We have also organized together in a grassroots teacher collective called the “People’s Education Movement.” Elexia curated a children’s box full of toys, books, crayons, and other goodies to intentionally ensure that our meetings welcomed families. Later, with other comrades from California State University, Dominguez Hills and California State University, Fullerton, we helped organize “A People’s Education Conference.” We intentionally opened the conference with a danza ceremony offered by pre-school youth and offered workshops to children and young people. Many of our students brought their own family members to attend.  

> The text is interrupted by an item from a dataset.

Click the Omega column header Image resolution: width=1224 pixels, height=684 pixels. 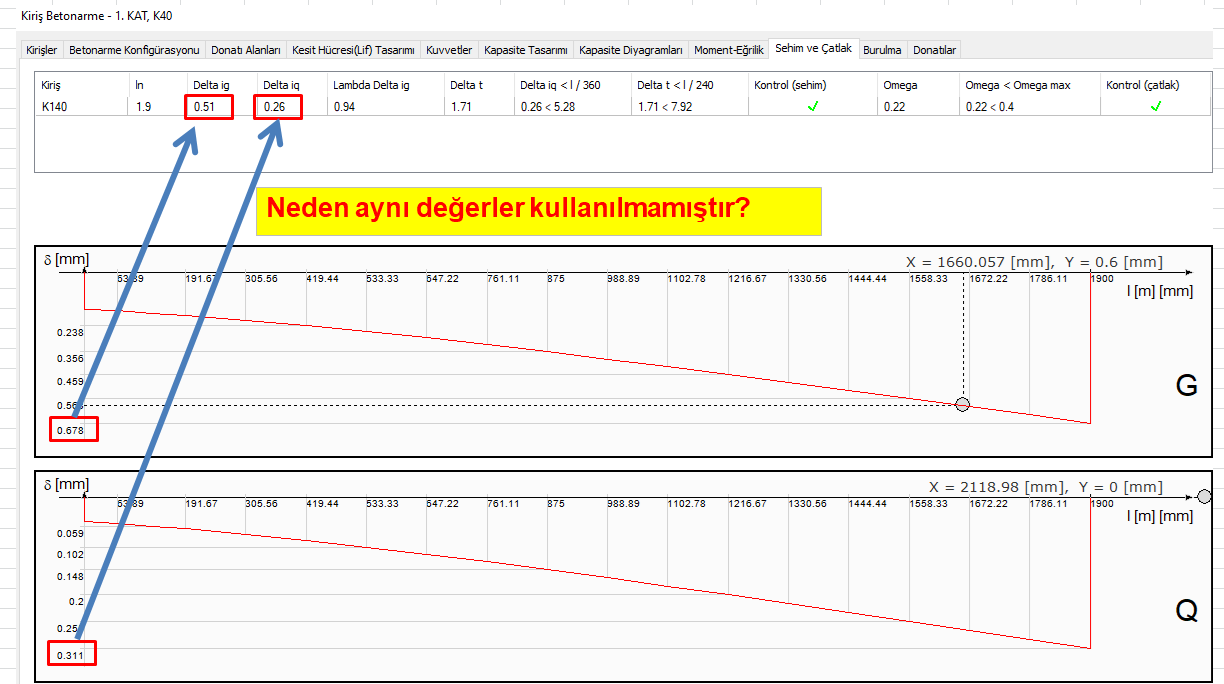click(900, 85)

In these ways, we intentionally create space for familial and intergenerational impact, which has fundamentally shifted the culture in our university by demonstrating that families powerfully contribute to learning and transformation. While we have not created these opportunities alone, our collective voices as comadres/kumares has shifted a long-maintained western institutional culture of individuality to one of collectivity. 

As mama-teacher-scholars of color, we also know the burden of cultural taxation and the struggles of teacher burnout and pushout. Doing this work with intention in our institutions and families can be heavy at times. But we also recognize that our particular lens as mama-teacher-scholars helps us recognize the importance of self and collective care, and motivates us to practice what we teach. “Do you have capacity right now?”, “What do you need?”, and “How can I support you?” are questions that we constantly ask of each other, while “Let’s check in after I put the kids down to sleep,” or “I can’t attend that event, but can you take notes for me?” are ways we practice transparency and reciprocity. These self and collective care practices can be messy and constantly in process, but they have been integral to keeping us afloat on the tenure track and maintaining our focus on who and what we truly care about in our work. 

Our strength as mami-scholars is born out of a collective vision that must include families, rather than separate them. Our strength comes from intentionally organizing and collaborating with like-minded comadre/kumares and shifting the culture of institutions that were not designed for us towards autonomy, intergenerational learning, and sustainability. As comadres/kumares, we know intimately the demands of home, work, and everything in between - which necessitates us always thinking about wellness and care. We strive towards a world in which we cultivate care for our children, families, students, and communities, carve out space to mother ourselves, and receive back the care that we effortlessly give to others. It is these commitments shared here that we offer to serve as a reminder of our comadre/kumare-ship—our intention with knowing we are here for and with one another, our families, and communities.